Some albums arrive like thunder. Others, like a late summer storm — warm, heavy, and healing. Old Enough to Save Myself, Rumia’s sophomore project, falls gently into the latter. It doesn’t demand attention; it earns it. Through 12 carefully sculpted tracks, the Berlin-based artist invites us into an interior world both bruised and brave.
With one foot rooted in 90s trip-hop and the other in acoustic soul-searching, Rumia creates a sonic space where contradictions coexist: soft yet sharp, nostalgic yet forward-looking, intimate yet vast.
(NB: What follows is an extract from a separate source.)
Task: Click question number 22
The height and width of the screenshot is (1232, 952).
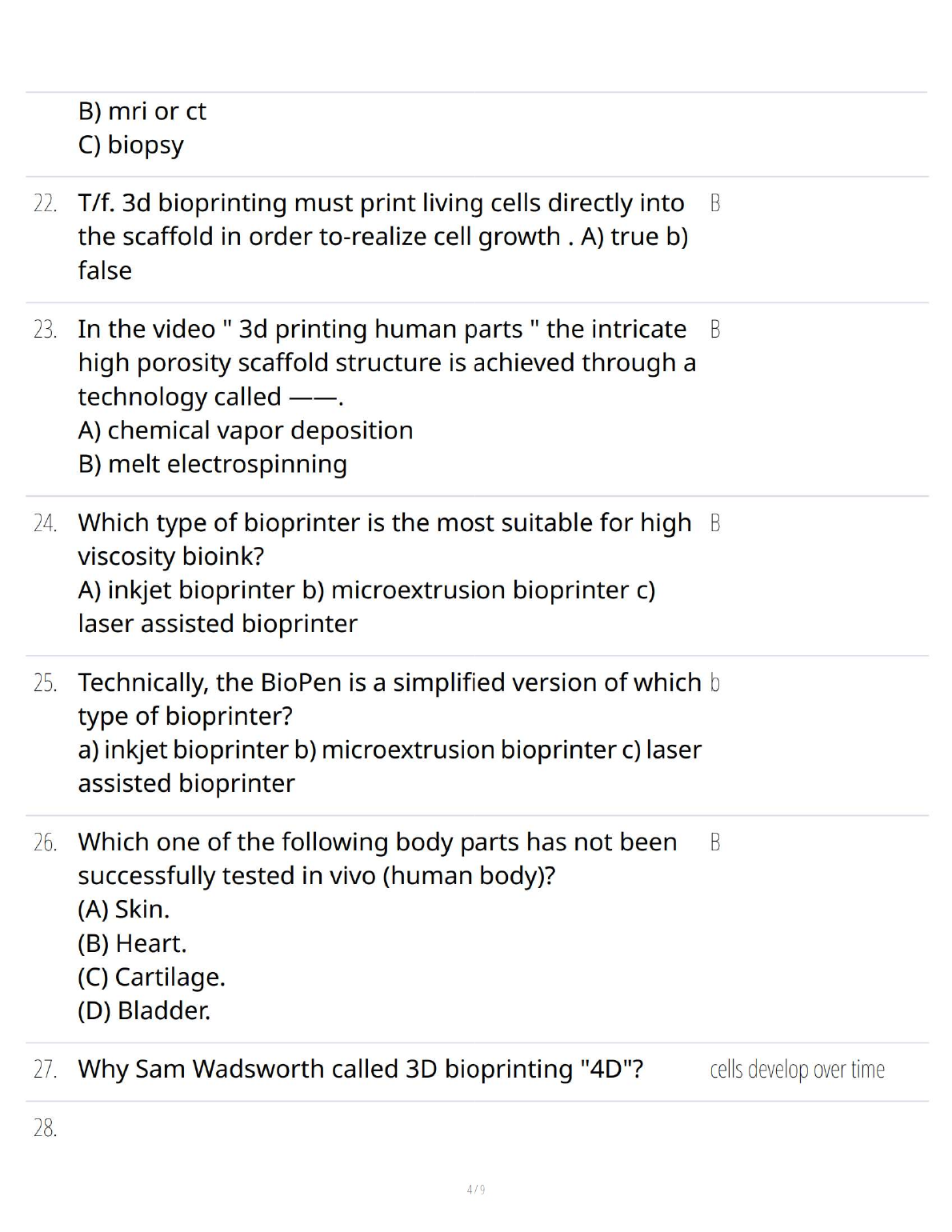Action: 45,203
It’s the kind of record that doesn’t just soundtrack your summer, but helps explain your past and maybe — if you’re lucky — your present too.
“Wasn’t in my power to save them / If known, I would’ve saved myself,” she sings on “Kept All the Pain,” the aching centerpiece of the album. It’s less a hook than a wound being named out loud, a quiet rebellion against inherited burdens. Produced by Manuel Colmenero, the album dances between analog warmth and digital chill — think Mazzy Star meeting Phoebe Bridgers under the haze of a Berlin moon.
Rumia sings in both English and Spanish, mirroring the duality of her heritage and her healing. The result is a record that feels borderless — emotionally and sonically. Whether it’s the ethereal surrender of “Shift In The Air” or the beautifully defiant “Role Model,” Old Enough to Save Myself makes vulnerability feel like its own kind of armor.
This isn’t just a follow-up to her acclaimed debut Forget Me Not — it’s a reintroduction. One that says: I’ve bled, I’ve built, and I’m back. And this time, I’m saving myself.